Familial forms of AD, which are generally early onset AD (<65 years), are often associated with known mutations in genes encoding for Amyloid Precursor Protein (APP), Presenilin 1 and Presenilin 2 (PSEN1 and PSEN2, respectively), involved in both synthesis and the processing of Aβ, AβPP, and principal constituent of the plaques [6]. However, familial ADs are only less than 3.5% of all AD cases [7], in fact the majority of AD cases (around 95%) are late-onset and sporadic (LOAD) and do not have well-defined genetic causes [8], as they are probably caused by the interaction between molecular and environmental factors [9].
In order to clarify the complex etiology of sporadic AD, several research has focused on detecting DNA sequence variation, mostly through genome-wide association studies; nonetheless, genetic variation have only estimated to account for ∼30% of phenotypic variance [10] supporting the hypothesis of non-genetic factors (e.g., epigenetic factors) operating in the development of AD. Among the genes which consistently resulted mutated in AD patients in several large genome-wide studies [11 –14], we focused on four genes (APOE, PSEN1, CR1, and PICALM) whose function appears particularly relevant in biological processes involved in AD development [15], with the purpose of investigating DNA methylation of their specific promoters. DNA methylation is a molecular mechanism which regulates genes expression. In particular, the methylation of promoter regions mediates gene silencing whereas the methylation of intragenic positions are generally linked to gene activation, possibly regulating the specificity of the correct transcript [16].

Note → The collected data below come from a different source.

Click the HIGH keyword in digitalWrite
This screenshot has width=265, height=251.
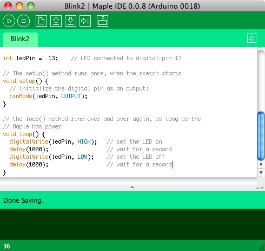click(84, 141)
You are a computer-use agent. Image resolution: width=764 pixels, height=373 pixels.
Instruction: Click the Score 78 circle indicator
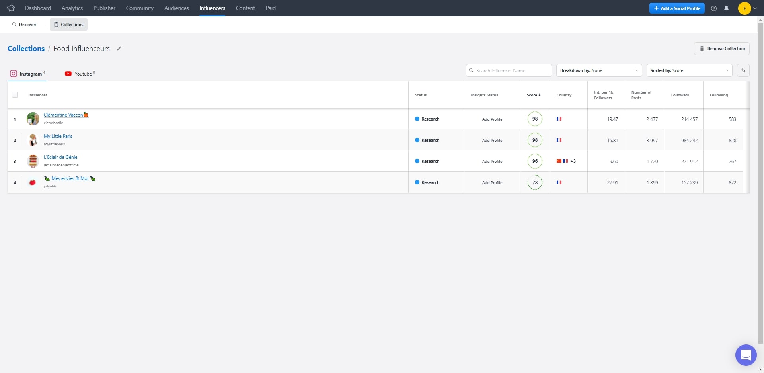pyautogui.click(x=535, y=182)
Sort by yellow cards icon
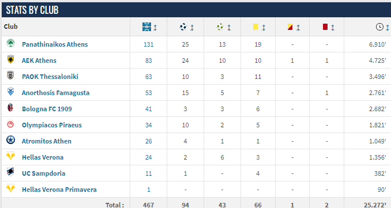The image size is (391, 208). [x=255, y=27]
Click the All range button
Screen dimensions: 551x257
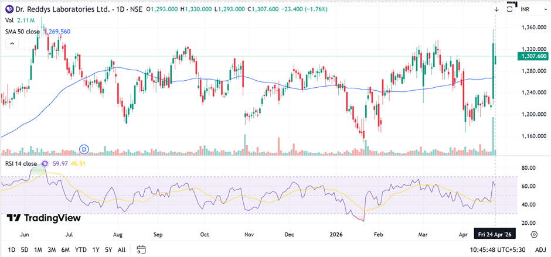coord(121,249)
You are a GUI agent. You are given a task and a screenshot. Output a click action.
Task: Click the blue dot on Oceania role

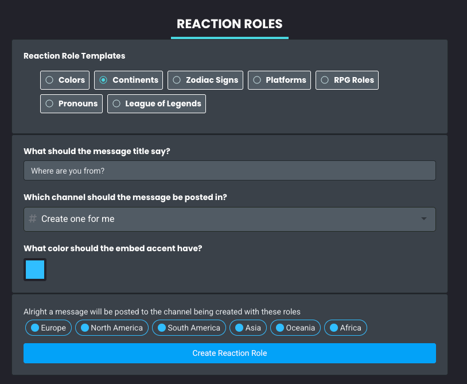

Apolipoprotein E (APOE) has been extensively studied for its role in lipoprotein transport related to AD. APOE exists in the population as a polymorphic gene with three alleles of variable frequency: APOE ɛ2 (27%), APOE ɛ3 (78%), APOE ɛ4 (15%). The APOE ɛ4 allele has been found to represent a factor of susceptibility, with a fourfold increase in the risk of AD development [17].
However, only approximately 40% of LOAD cases carry the APOE ɛ4 allele, indicating that other genetic risk factors might be involved. In this context, the search for new markers and molecular risk factors appears particularly relevant.
Presenilin-1 (PSEN1) is one of the four core proteins in the gamma secretase complex, which plays an important role in the generation of Aβ from AβPP [18]. More than 200 different PSEN mutations have been identified in AD patients [19].
Recent genome-wide studies reported Complement receptor 1 (CR1) and Phosphatidylinositol binding clathrin assembly protein (PICALM) as additional susceptibility genes [11, 12].
CR1 is the main receptor of the complement C3b protein, a key inflammatory protein activated in AD [20] predominantly involved in adaptive immunity that can act as a negative regulator of the complement cascade, mediate immune adherence and phagocytosis and inhibit both the classical and alternative complement pathways. Aβ aggregates are known to activate innate immune responses via complement pathways (including CR1), which have been associated with LOAD [15]. In addition, changes in the complement system can lead to programmed synaptic death [21].
PICALM encodes for the phosphatidylinositol-binding clathrin assembly protein, which is ubiquitously expressed in all tissue types, and most prominently in neurons, where it is non-selectively distributed in the pre- and postsynaptic structures. PICALM plays an essential role in the intracellular trafficking of large molecules including proteins and lipids [22, 23]. Loss of expression of CALM protein encoded by PICALM seems to reduce Aβ 42 production and deposition in vivo [24].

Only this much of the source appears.